De las cartas al Instagram
Sobran soportes electrónicos para comunicarnos, pero faltan aún claves de lectura para interpretar la palabra del otro; los canales actuales generan malentendidos
Del retrato familiar color sepia a la fluida circulación de imágenes digitales registradas y publicadas en forma instantánea, hay un recorrido histórico de pocas décadas y muchos cambios. Algo análogo ocurrió con la comunicación a distancia, sostenida durante siglos por el intercambio epistolar. La vida política, la amistad, las pasiones, las noticias eran ensobradas para llegar a destino.
Con riqueza literaria y coloquial, el género epistolar nos acercó horizontes de vínculos e historias de vida fascinantes. "(...) ni sé lo que escribo, pues mi pensamiento está puesto continuamente en mi ópera, y corro peligro de escribirte toda un aria en vez de palabras", le escribió un apasionado Mozart a su hermana desde Milán.
Fuente de conocimiento, herramienta de historiadores y científicos, las cartas alojan también encrucijadas acuciantes de la humanidad, como ¿por qué la guerra?, tema de la correspondencia entre Sigmund Freud y Albert Einstein a propósito de la violencia.
La desazón anímica de Vincent Van Gogh y los relatos que acompañaron sus pinceladas habitaron en la correspondencia con su hermano Theo. Para el artista, el sostén fraterno lejos de ser un relato, era inspiración. Así lo escribe en una de sus cartas: Estoy decidido a no tener más armas que mi pincel y mi pluma.

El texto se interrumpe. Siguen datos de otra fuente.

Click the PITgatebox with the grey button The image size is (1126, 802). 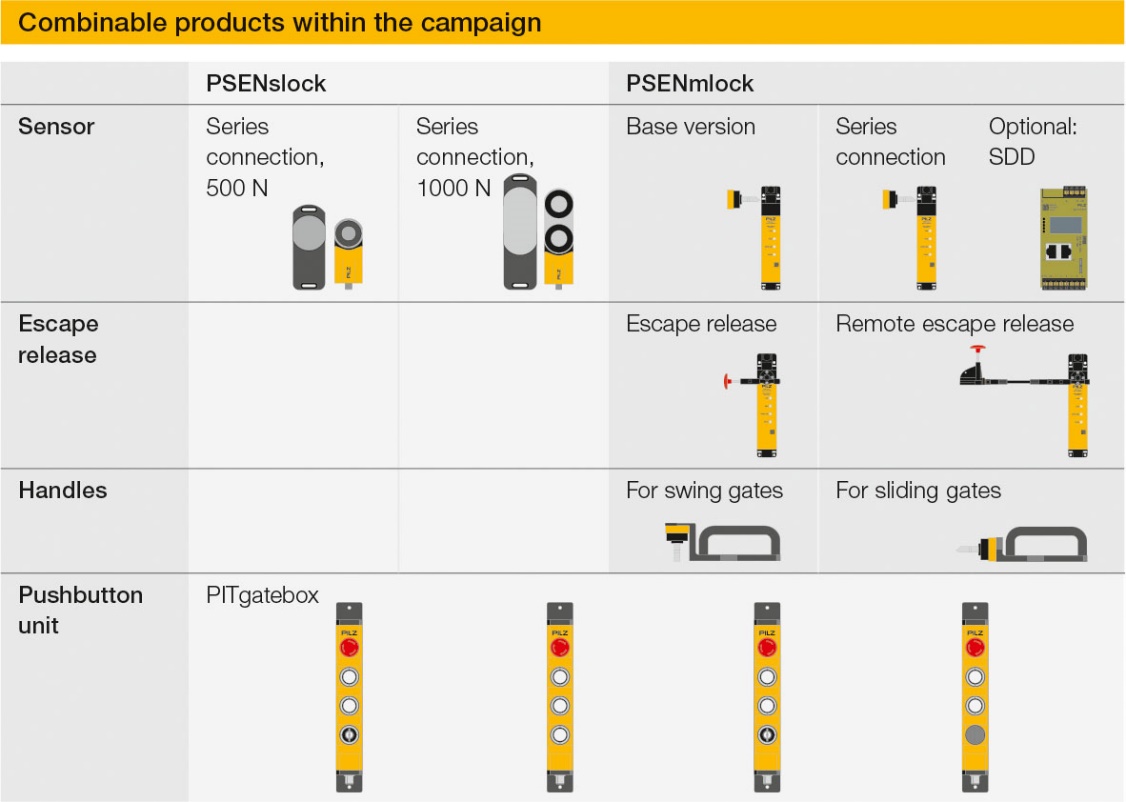(x=974, y=696)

Las cartas conjugan un estilo personal con pautas regladas con las que el lector, entrenado en clases de lengua del colegio secundario, las recibe, dándoles la entonación y el clima emocional justo. Cada formato tuvo siempre una identidad inalterable. Ni una palabra de más ni una de menos. Así ocurría con las clásicas postales de viaje, que nunca alcanzaban a decir nada por falta de espacio. O las pruebas de aptitud para acceder a un puesto de trabajo que giraban alrededor de la redacción de una carta.
Hoy sobran soportes electrónicos para comunicarnos, pero nos faltan aún claves de lectura para interpretar la palabra del otro. Los códigos comunicativos de cada uno de los canales utilizados, mensajes de texto, Twitter, e-mail, WhatsApp, tiene una sintaxis y una jerga propia, pero los deslizamientos de estilo que cruzan de uno a otro generan frecuentes malentendidos. El tono emocional con el que se lee un texto queda, más que nunca, determinado por el estado anímico de quien lo recibe. Los emoticones son íconos que vinieron en auxilio de la ambigüedad de sentimientos que se transmiten a través de estas variantes textuales.

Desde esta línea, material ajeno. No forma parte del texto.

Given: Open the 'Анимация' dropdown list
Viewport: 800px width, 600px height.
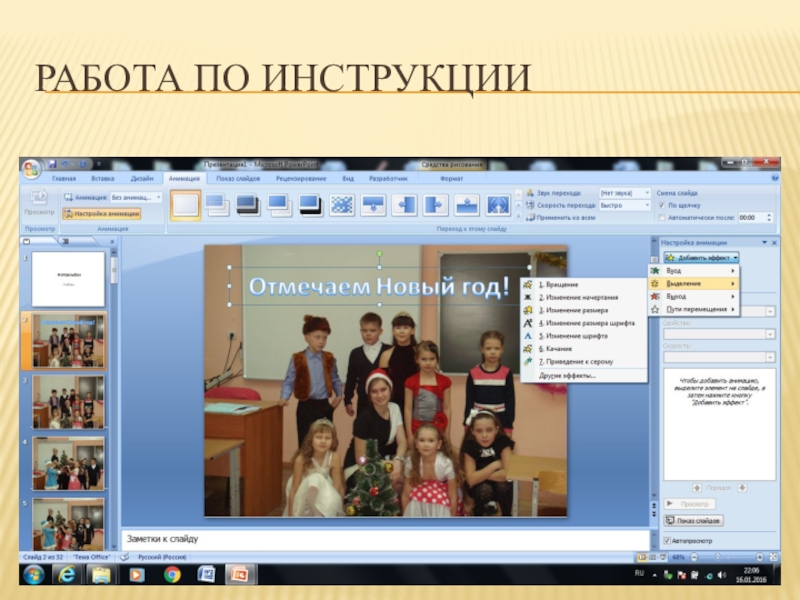Looking at the screenshot, I should point(158,198).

En un correo electrónico, heredero dilecto del formato carta, hay encabezamiento y saludo, pero podría no haberlo. ¿Qué se deduce, por ejemplo, de su omisión? Como el texto llega inmediatamente a destino, la expectativa de respuesta parece regirse por el mismo criterio, concediéndose escaso tiempo de tolerancia a la respuesta en cualquiera de estas vías de intercambio. Tan ágiles son sus ritmos que más de una vez nos sorprendemos habiendo contestado antes de pensar la repuesta. Algo así como: respondo, luego pienso. Y allí advertimos que ni coincidimos con nosotros mismos.
Las convenciones suponen un destinatario siempre disponible. Listo para responder. Circulan, por ejemplo, pedidos escritos de cambio de hora de un consultorio en horario trasnoche, porque lógicamente para el joven interlocutor, la noche recién comienza.

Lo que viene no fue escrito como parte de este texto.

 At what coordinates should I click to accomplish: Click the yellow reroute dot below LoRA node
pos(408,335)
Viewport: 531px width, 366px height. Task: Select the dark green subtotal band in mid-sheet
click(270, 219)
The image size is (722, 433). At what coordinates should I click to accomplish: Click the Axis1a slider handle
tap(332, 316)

Una de las vías por donde circula la comunicación hoy ya prescinde de la palabra. En el sistema Instagram, por ejemplo, el mensaje lo constituye una imagen de la cual el receptor hará todas las inferencias posibles. Una tarjeta postal que llega en tiempo real, es decir, mientras ocurre.
Cartas de lectores sustanciosas que dan la palabra a quienes sienten la necesidad de opinar en los medios, cartas de amor, en un intento desesperado de reconquistar una pasión perdida, cartas documento que asustan e intimidan cada tanto... Son resabios aún vigentes de un discurso en extinción. Los sobres pasaron a ser un ícono del correo electrónico, los buzones son virtuales, pero siguen vivos, y el acceso a la información es ágil e inmediato. Estar conectados es lo de menos.
Nos falta quizás ajustar los códigos de uso de los dispositivos, tanto a los contenidos que queremos transmitir, como a la temperatura emocional que viaja con ellos.